Following their rapid increase in popularity, the FAA has issued new guidelines stating that no drone could fly in the US without first being registered.
The new FAA policy announced Monday is intended to help the US government track drones, in light of about 100 UAVs reported monthly to have flown dangerously near passenger airliners.
Drones and model airplanes are forbidden in US airspace to fly higher than 122 meters or within 8 kilometers of an airport.
According to the FAA, some 800,000 drones will be purchased in the US by the end of the year, bringing the total number of drones sold in 2015 to about 1.6 million.
In the case of violations, officials will be easily able to find the drone's owner by a unique registration number.
"Registration gives us the opportunity to educate these new airspace users before they fly so they know the airspace rules and understand they are accountable to the public for flying responsibly," said FAA Administrator Huerta.
The registration process for drones weighing from 250 grams to 25 kilograms is promised by the agency to be user-friendly.
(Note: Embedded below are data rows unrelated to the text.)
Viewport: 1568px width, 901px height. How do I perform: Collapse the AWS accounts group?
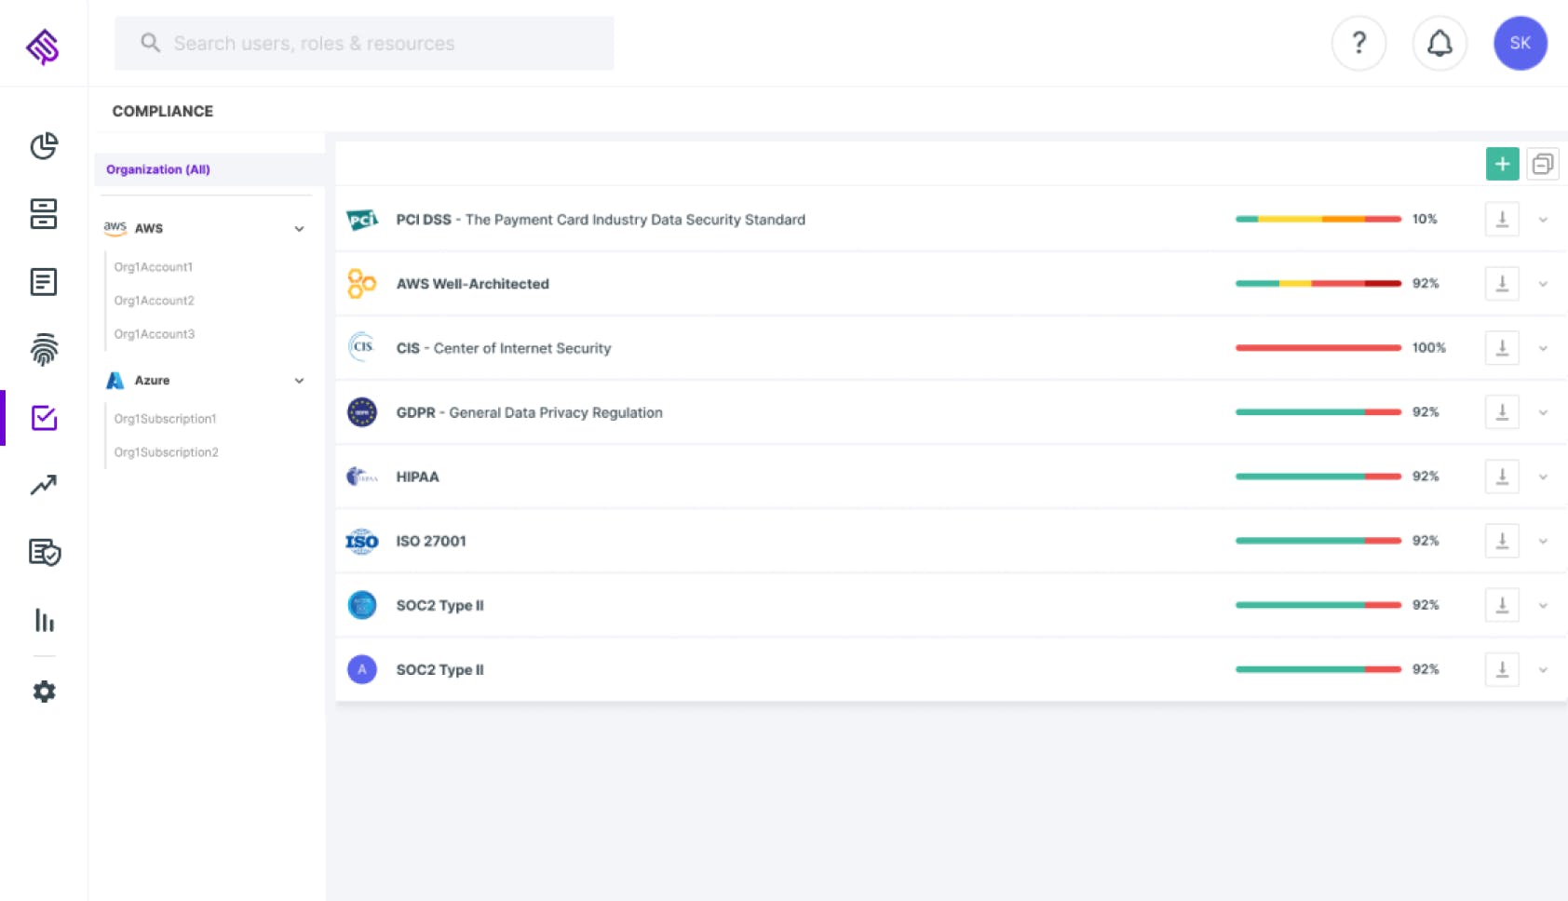[299, 229]
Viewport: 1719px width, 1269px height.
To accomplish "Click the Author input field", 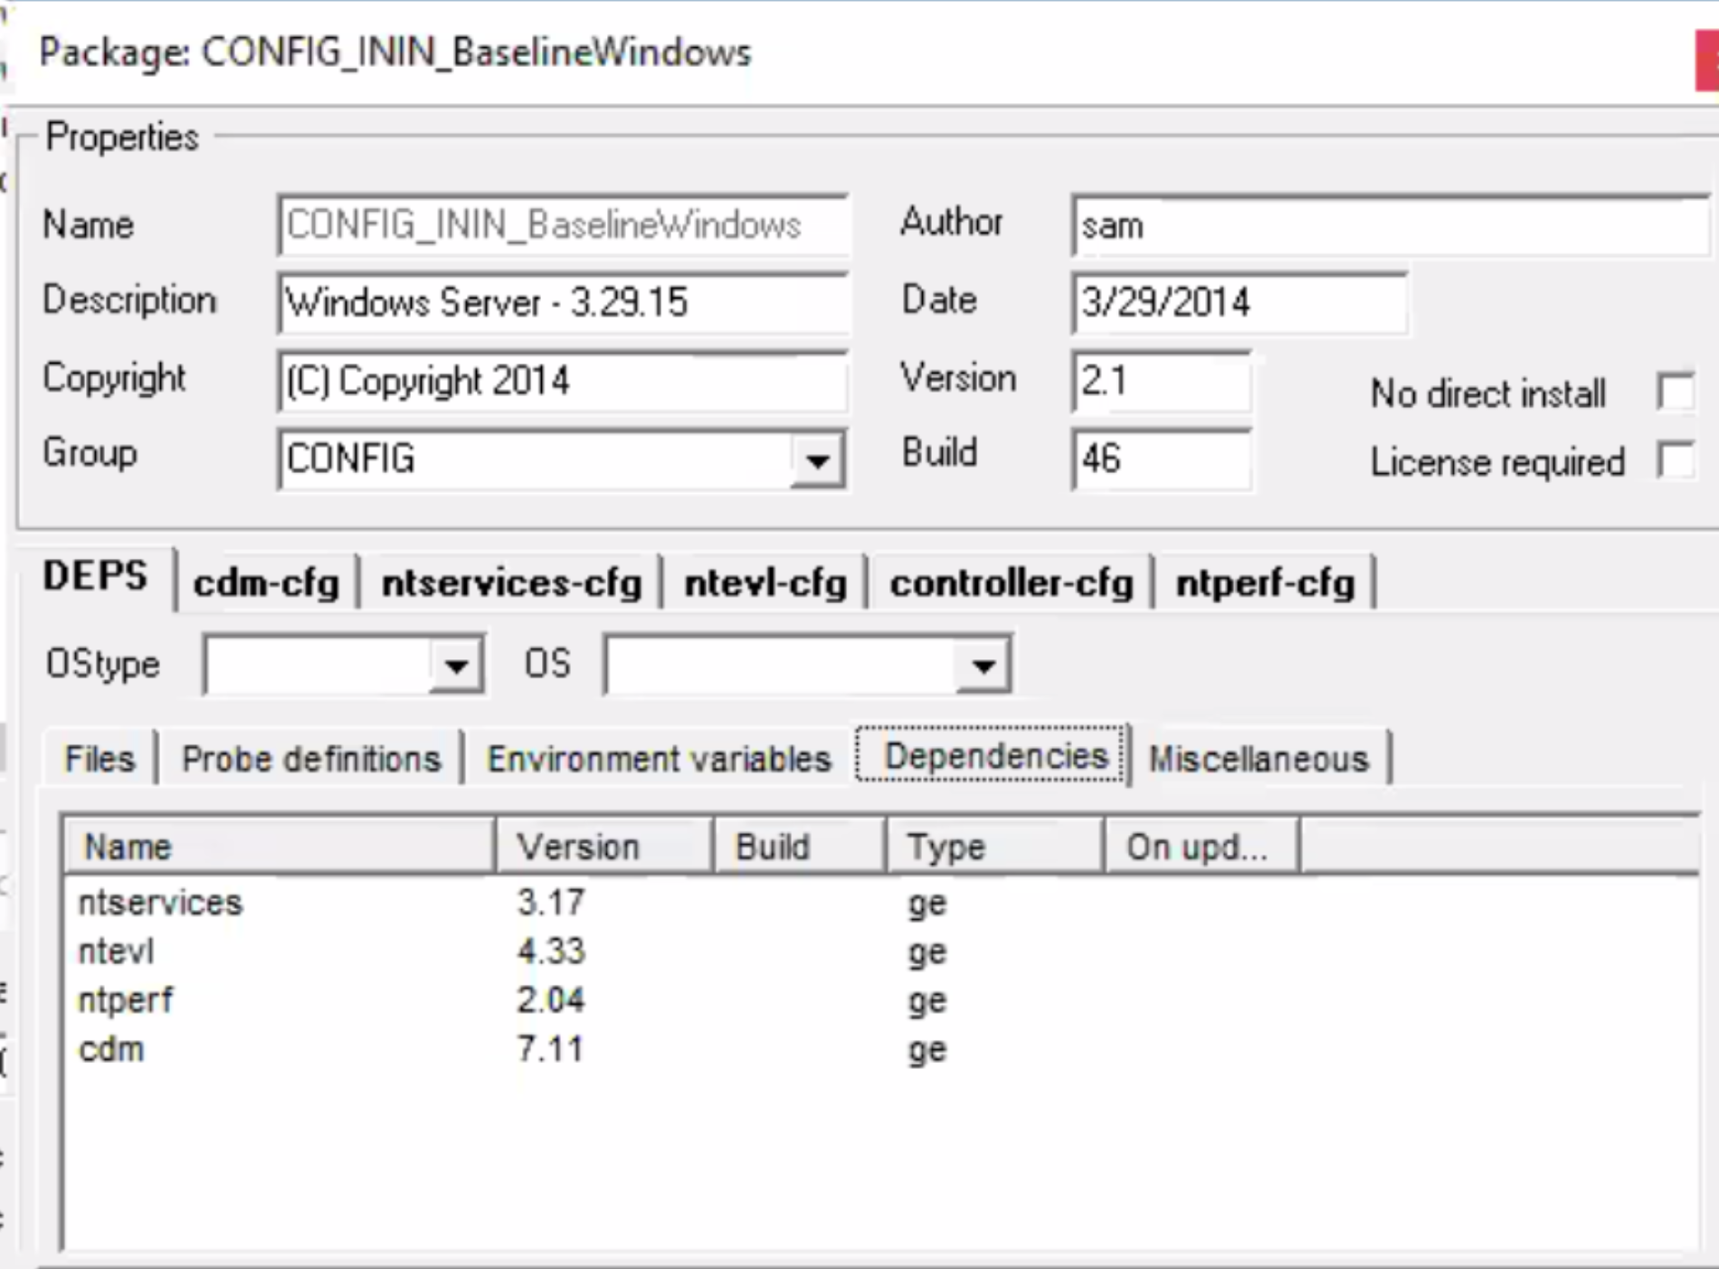I will pos(1389,225).
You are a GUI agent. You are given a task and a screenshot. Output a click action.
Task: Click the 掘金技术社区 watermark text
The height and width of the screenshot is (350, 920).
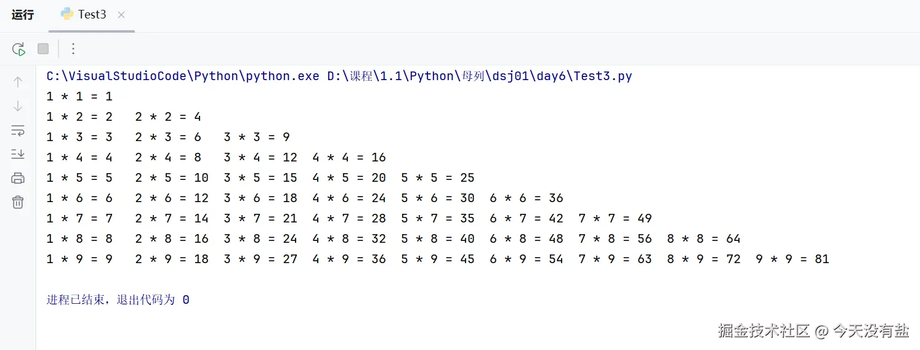764,331
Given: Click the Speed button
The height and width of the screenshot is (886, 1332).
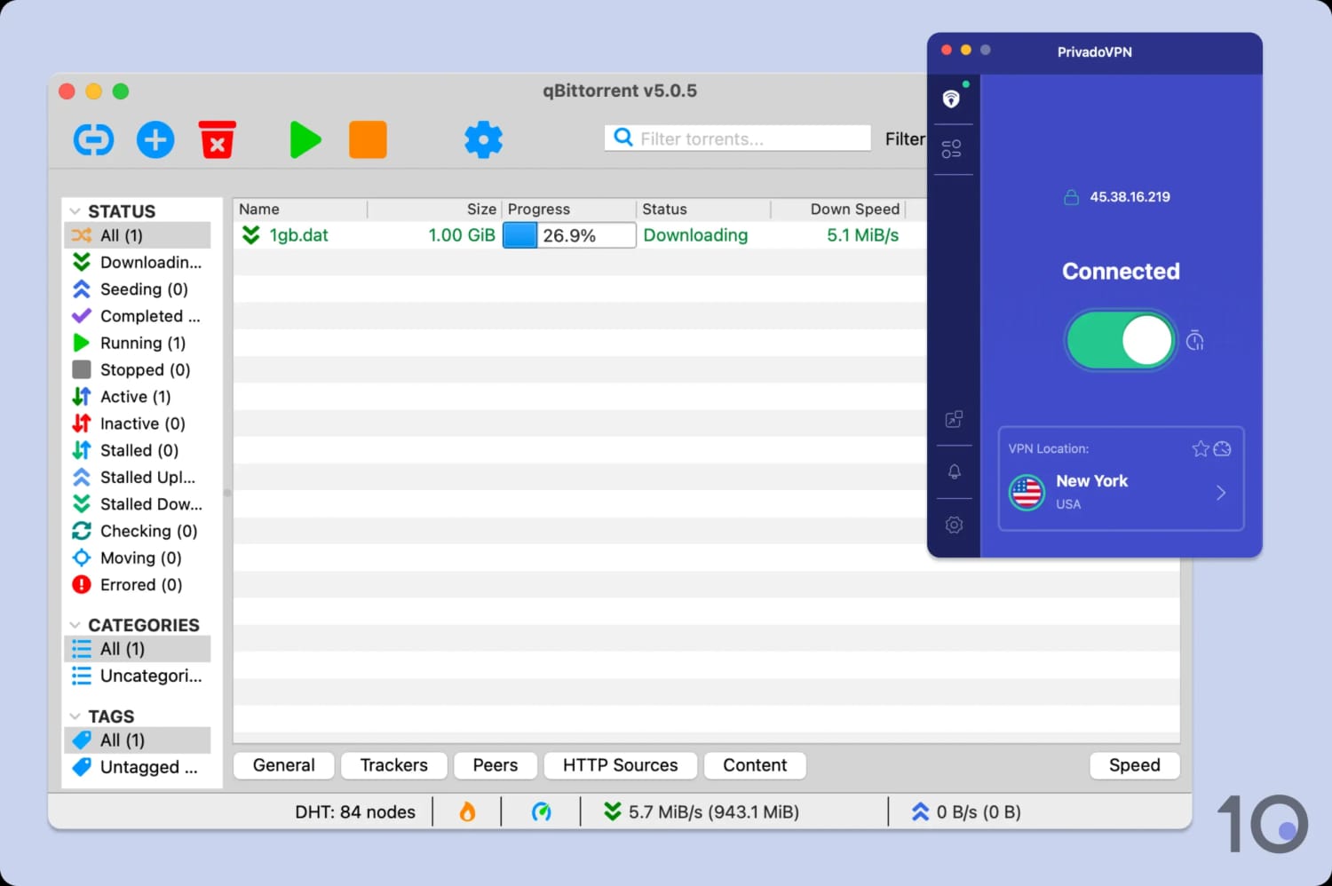Looking at the screenshot, I should tap(1134, 764).
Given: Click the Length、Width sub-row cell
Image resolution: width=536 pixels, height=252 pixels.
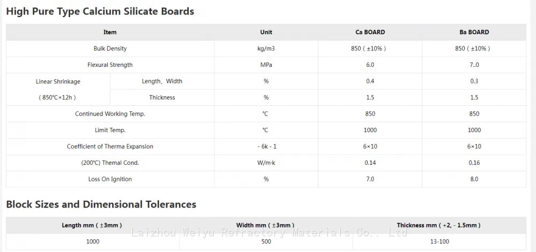Looking at the screenshot, I should (162, 81).
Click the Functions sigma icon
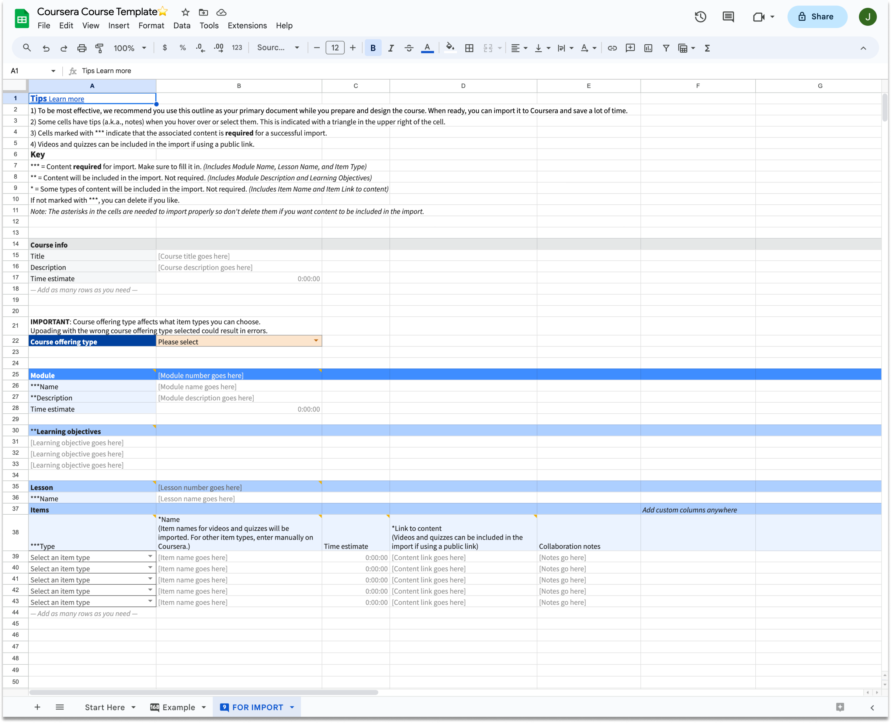The width and height of the screenshot is (891, 723). tap(707, 48)
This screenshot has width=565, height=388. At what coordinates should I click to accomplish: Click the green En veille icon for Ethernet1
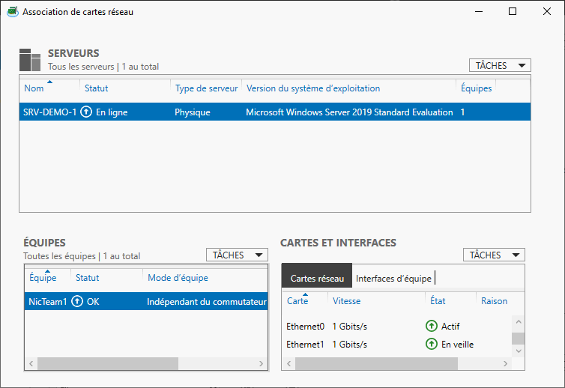431,345
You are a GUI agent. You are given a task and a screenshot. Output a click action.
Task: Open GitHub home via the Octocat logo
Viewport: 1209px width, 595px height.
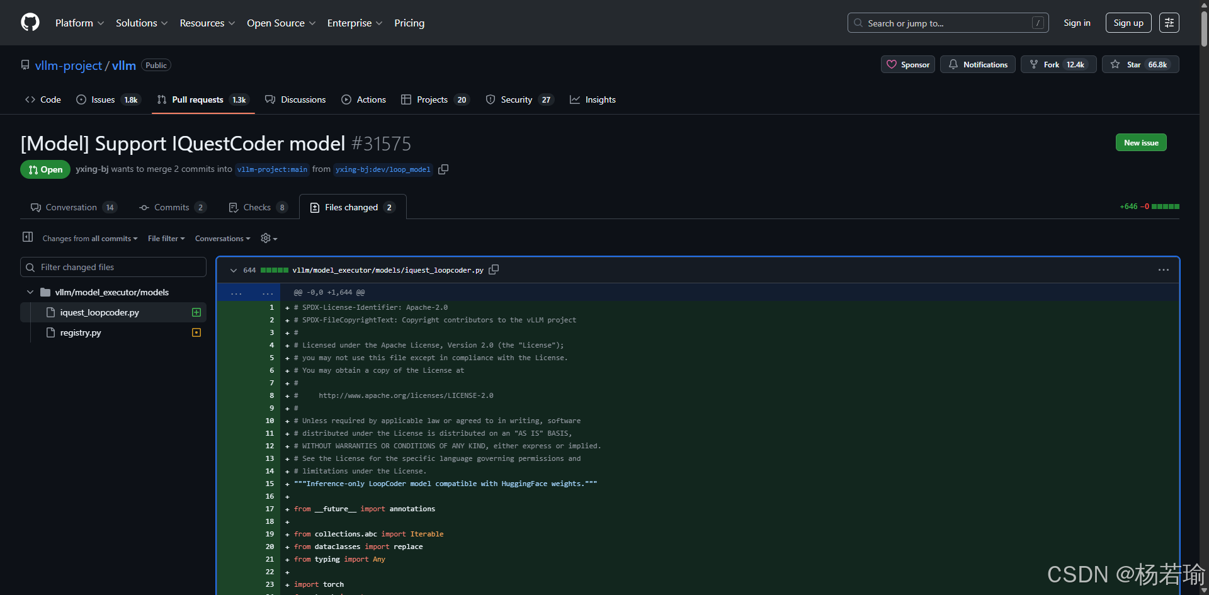[x=30, y=23]
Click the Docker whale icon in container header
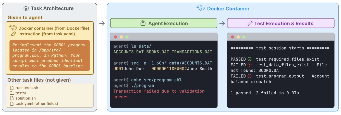The image size is (341, 115). [201, 8]
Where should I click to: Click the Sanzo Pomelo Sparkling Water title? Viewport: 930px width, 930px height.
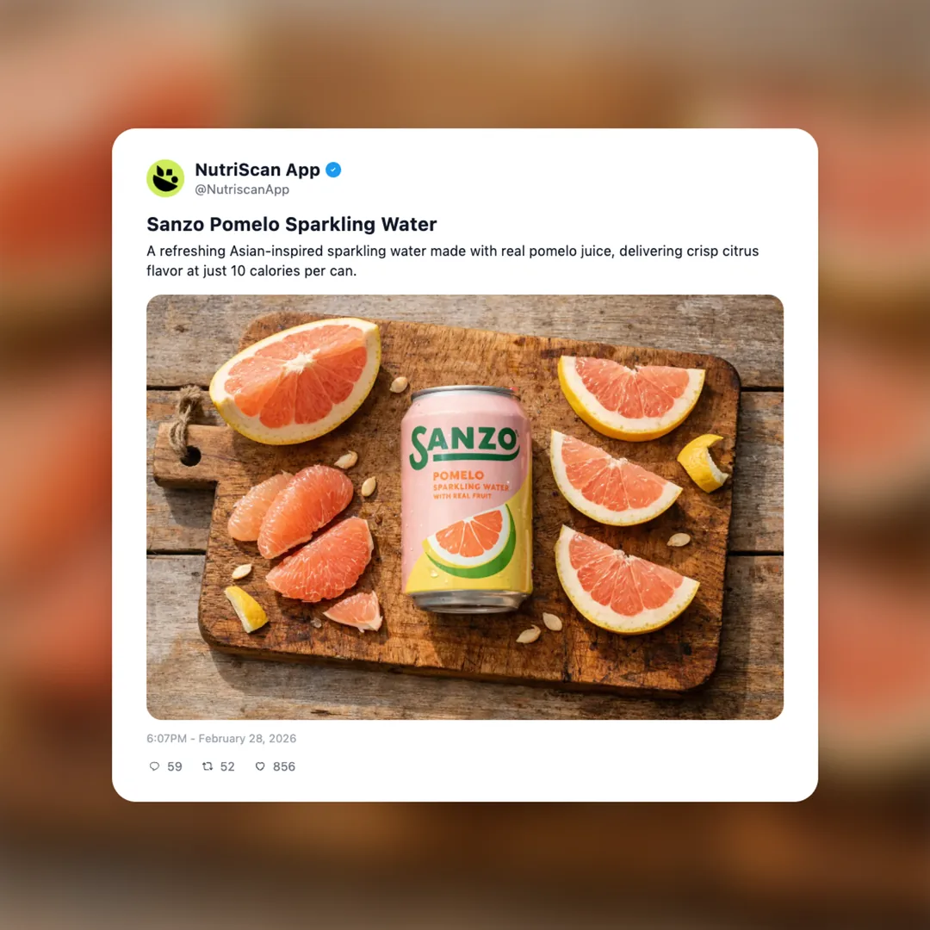(x=291, y=224)
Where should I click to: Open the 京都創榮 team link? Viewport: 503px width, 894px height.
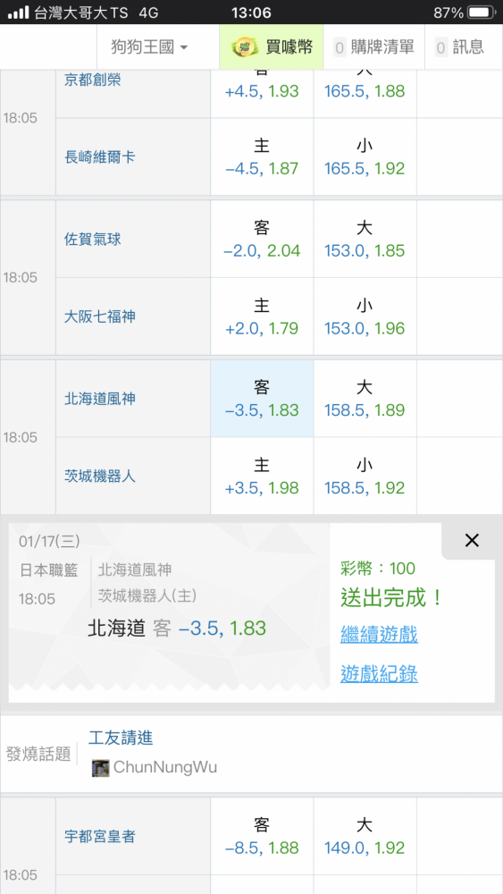[x=93, y=80]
The cost is anticipated to be $5 and be renewed every three years.
To complete the registration procedure, a drone owner must provide name, billing address and email to allow for identity and credit card payments to be verified, according to the FAA.
Over the past year drone owner profiles have been analyzed and results unsurprisingly show that most have little or no aviation experience.
"Make no mistake: unmanned aircraft enthusiast are aviators, and with that title comes a great deal of responsibility," said U.S. Transportation Secretary Anthony Foxx.
"They have the responsibility to fly safely, and there are rules and regulations that apply to them," said Deputy FAA Administrator Michael Whitaker.
Not everybody is excited about the new measures. The Indiana-based Academy of Model Aeronautics based in the town of Muncie claims the new requirements are an "unnecessary burden for our more than 185,000 members who have been operating safely for decades."
According to the modeling academy, the new procedure contradicts with a 2012 law enacted by Congress that prohibits the FAA from regulating unmanned aerial systems used by its members. But the drone registration requirement doesn't indicate that the FAA has broken a law, said Whitaker.
The new FAA requirements saw large support from aviation organizations and private companies, who joined the Agency to call on consumers to promote safety.
The new measures are due primarily to rising concerns that drones, like birds, can be sucked into aircraft engines and cause accidents.
At least 28 incidents were reported in 2015 in which pilots had to quickly deviate from course after drones were spotted in their flight path.